* WORK ORDER
Some lines below hold "under". Pick them out and copy them.

* DATA FOR PROCESSING
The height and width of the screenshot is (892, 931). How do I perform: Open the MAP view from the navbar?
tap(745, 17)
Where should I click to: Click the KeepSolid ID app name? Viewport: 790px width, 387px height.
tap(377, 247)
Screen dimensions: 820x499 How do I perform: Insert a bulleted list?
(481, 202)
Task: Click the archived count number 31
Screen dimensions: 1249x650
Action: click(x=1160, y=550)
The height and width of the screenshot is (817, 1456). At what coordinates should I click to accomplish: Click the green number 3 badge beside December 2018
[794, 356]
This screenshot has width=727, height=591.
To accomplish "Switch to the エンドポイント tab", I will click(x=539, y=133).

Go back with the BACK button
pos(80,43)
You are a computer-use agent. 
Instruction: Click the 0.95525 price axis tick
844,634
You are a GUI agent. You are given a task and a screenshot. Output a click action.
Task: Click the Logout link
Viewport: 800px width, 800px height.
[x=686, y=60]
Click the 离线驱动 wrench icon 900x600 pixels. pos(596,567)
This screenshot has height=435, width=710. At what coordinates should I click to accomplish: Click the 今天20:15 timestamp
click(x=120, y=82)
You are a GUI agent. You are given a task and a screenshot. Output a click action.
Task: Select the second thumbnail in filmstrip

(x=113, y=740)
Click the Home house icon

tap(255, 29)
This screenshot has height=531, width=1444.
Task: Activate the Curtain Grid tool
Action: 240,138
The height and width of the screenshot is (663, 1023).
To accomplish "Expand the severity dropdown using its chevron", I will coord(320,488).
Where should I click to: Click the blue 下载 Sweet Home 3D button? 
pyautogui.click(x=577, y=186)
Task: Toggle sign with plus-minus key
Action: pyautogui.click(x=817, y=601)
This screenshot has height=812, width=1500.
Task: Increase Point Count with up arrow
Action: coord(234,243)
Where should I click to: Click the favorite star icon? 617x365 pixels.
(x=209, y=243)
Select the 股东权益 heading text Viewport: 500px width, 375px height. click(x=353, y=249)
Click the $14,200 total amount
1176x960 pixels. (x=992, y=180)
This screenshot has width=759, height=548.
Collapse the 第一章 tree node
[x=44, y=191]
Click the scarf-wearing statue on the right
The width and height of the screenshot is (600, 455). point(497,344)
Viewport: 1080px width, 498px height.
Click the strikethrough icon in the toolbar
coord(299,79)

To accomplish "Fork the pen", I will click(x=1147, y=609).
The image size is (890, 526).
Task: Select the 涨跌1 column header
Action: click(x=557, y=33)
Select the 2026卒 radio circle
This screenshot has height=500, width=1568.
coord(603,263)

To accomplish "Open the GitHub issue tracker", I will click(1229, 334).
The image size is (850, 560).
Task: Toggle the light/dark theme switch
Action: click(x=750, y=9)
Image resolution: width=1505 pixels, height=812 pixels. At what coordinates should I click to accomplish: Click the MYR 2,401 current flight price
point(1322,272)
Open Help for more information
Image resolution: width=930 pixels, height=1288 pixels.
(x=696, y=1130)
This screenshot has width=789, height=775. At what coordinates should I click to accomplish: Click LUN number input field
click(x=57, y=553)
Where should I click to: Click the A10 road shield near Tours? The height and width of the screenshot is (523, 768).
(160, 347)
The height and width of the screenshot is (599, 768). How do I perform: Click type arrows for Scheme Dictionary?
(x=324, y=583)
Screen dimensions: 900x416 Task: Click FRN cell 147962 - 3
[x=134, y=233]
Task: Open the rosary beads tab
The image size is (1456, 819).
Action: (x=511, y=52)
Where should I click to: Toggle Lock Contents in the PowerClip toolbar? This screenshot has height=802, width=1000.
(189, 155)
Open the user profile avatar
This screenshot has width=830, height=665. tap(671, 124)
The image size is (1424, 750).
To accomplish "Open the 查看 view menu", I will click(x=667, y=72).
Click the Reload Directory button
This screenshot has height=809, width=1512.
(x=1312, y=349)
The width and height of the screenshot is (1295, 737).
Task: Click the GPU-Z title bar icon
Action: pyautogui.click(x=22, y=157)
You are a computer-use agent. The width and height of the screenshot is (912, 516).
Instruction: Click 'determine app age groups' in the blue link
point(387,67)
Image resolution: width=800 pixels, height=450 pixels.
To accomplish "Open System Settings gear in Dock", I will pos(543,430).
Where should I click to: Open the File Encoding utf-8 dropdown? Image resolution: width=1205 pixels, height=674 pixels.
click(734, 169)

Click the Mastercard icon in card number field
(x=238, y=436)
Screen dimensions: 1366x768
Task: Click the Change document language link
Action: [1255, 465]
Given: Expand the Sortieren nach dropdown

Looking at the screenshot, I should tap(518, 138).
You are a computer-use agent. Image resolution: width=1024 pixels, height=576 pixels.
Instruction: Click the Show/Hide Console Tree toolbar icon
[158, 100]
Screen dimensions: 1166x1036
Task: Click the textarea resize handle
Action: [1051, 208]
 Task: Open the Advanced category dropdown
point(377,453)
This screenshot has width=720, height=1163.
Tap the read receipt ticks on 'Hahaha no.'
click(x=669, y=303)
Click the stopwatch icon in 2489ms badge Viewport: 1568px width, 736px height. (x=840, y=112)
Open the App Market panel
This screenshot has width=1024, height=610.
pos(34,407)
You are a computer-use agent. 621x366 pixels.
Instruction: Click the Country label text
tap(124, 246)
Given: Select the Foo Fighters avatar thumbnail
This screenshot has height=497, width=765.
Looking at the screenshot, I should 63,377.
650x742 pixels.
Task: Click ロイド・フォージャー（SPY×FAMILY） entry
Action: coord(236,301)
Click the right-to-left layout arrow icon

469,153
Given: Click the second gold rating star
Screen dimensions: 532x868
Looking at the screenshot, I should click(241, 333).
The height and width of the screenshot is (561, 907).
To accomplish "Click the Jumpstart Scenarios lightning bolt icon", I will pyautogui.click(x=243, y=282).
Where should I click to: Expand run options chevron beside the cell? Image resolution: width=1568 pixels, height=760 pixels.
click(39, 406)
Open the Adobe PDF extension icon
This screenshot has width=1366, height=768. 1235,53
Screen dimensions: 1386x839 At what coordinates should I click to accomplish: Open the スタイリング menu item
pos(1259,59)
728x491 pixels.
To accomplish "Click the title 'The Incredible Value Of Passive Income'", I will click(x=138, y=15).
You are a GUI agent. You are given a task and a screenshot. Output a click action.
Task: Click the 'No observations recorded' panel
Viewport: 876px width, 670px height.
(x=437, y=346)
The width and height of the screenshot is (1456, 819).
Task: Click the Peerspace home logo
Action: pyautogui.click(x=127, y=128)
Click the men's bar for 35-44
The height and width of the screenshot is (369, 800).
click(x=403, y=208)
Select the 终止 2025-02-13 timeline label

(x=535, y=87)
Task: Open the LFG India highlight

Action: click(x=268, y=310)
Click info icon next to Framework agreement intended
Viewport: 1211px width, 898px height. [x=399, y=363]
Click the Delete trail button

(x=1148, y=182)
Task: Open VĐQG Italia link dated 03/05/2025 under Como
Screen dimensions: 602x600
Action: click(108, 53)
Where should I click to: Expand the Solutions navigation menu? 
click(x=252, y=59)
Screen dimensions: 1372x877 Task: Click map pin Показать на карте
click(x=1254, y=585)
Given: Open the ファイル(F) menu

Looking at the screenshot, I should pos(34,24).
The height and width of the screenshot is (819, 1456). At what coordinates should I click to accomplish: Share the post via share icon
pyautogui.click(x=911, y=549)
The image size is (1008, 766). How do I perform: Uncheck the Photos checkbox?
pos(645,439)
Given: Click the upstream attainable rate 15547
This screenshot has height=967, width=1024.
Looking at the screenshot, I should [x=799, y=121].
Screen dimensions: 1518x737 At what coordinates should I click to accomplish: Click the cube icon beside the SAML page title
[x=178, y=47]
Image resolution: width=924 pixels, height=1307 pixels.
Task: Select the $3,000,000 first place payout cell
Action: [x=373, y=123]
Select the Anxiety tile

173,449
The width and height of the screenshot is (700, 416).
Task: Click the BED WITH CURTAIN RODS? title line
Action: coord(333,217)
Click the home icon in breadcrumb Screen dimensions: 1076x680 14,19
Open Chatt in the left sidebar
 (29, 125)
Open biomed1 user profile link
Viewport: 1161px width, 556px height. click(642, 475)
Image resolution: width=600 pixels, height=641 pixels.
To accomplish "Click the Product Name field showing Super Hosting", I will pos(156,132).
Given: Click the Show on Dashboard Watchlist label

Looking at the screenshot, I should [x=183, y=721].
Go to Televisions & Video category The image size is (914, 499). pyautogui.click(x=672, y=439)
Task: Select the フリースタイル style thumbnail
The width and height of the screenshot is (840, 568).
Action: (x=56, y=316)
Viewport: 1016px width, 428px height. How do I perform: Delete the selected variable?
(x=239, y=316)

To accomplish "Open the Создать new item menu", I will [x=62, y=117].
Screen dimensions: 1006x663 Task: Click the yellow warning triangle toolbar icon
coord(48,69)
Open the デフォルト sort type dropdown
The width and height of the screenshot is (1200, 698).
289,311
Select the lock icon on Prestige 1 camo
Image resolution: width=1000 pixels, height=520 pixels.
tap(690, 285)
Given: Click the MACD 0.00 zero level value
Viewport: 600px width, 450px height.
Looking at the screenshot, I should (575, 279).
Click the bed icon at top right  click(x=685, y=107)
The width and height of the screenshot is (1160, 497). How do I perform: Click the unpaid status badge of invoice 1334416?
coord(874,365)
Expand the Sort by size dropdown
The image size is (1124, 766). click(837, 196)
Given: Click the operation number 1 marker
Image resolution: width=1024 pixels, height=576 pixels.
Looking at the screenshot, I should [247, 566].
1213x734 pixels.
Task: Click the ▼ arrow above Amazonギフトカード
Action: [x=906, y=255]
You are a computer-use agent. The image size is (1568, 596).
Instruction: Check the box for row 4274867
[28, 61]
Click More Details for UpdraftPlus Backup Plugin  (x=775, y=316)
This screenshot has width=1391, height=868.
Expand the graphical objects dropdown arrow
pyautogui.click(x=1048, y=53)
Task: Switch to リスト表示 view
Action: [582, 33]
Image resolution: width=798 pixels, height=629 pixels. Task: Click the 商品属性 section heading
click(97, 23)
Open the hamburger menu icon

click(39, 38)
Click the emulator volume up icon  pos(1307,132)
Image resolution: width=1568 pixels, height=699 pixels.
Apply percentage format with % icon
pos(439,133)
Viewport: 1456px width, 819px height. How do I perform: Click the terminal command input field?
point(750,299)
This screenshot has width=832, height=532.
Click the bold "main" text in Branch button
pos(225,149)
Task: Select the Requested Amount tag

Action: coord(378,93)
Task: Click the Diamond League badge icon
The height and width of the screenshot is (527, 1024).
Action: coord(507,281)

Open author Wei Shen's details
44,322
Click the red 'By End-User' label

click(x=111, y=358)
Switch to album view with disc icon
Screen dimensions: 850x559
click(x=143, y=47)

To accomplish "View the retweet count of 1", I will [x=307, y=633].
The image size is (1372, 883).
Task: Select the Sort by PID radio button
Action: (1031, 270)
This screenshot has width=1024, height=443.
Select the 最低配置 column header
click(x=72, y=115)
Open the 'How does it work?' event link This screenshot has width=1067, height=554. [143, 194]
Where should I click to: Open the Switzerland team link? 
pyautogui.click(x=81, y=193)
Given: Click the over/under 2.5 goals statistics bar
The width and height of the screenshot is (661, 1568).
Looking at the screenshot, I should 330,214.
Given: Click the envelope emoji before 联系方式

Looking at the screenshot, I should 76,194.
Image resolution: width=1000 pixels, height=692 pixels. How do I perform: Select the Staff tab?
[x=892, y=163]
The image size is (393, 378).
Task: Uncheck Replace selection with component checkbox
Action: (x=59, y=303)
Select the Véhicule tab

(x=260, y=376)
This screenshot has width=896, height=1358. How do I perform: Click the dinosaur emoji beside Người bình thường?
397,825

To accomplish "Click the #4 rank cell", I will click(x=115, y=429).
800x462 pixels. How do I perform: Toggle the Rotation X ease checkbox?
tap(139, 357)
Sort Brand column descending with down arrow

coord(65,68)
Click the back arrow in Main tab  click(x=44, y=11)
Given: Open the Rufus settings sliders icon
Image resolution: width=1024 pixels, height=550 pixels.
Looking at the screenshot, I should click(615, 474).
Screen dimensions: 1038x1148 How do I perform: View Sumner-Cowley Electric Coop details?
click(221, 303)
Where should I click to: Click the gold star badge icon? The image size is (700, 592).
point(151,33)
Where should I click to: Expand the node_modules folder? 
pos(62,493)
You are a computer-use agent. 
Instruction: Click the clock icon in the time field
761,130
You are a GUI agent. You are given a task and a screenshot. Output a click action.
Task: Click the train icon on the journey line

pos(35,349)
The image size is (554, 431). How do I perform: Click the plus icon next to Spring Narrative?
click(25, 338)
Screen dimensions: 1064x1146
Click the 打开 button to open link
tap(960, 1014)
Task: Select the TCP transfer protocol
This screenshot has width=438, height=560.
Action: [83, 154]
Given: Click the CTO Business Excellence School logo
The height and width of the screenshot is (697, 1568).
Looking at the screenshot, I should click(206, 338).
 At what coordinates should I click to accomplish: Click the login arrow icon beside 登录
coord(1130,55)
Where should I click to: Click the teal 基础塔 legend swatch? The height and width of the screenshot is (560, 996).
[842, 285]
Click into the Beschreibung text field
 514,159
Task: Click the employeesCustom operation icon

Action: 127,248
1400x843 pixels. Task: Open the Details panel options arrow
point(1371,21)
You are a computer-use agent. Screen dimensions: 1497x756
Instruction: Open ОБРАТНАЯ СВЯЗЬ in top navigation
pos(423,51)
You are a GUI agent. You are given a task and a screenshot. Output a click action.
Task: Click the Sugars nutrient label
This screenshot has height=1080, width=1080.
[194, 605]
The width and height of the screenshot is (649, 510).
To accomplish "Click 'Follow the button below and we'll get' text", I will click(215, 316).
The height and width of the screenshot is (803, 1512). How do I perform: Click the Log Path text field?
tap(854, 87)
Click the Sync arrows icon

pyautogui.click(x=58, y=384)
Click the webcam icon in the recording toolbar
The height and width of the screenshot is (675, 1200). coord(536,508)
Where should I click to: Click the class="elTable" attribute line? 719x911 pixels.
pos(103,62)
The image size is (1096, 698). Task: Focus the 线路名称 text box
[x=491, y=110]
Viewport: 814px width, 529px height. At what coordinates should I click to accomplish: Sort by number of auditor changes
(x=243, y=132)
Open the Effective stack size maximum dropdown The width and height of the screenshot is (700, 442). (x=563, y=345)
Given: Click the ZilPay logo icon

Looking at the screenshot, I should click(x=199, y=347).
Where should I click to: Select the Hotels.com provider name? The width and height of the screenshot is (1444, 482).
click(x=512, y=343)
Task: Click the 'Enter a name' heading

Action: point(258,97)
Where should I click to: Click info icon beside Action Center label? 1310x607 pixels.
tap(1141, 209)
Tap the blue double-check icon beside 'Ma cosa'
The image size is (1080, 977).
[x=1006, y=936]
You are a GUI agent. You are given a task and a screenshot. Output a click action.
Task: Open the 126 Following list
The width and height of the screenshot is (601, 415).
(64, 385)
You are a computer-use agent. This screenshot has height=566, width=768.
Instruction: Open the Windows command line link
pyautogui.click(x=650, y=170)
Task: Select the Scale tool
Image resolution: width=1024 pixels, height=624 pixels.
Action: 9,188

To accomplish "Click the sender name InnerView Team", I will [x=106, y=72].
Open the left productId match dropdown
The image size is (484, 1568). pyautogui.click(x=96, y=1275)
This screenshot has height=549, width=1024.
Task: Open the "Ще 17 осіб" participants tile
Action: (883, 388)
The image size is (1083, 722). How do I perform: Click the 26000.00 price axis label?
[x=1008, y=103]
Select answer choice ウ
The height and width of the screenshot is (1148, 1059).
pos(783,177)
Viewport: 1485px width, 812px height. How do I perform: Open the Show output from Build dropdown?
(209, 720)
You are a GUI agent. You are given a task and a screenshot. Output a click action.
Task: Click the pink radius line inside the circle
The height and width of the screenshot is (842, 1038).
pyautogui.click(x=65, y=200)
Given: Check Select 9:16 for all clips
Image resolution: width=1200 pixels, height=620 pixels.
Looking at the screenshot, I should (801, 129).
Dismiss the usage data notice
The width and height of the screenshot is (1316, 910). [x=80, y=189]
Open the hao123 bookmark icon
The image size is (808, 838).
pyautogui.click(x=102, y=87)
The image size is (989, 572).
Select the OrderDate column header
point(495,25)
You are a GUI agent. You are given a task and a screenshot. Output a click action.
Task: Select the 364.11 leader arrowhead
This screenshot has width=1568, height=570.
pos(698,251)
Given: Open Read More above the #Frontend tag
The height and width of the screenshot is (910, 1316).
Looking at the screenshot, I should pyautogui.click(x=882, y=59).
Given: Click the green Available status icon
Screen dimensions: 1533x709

* WRITTEN RESPONSE
Task: Open VĐQG Italia link dated 03/05/2025 under Como
Given: Click the over/under 2.5 goals statistics bar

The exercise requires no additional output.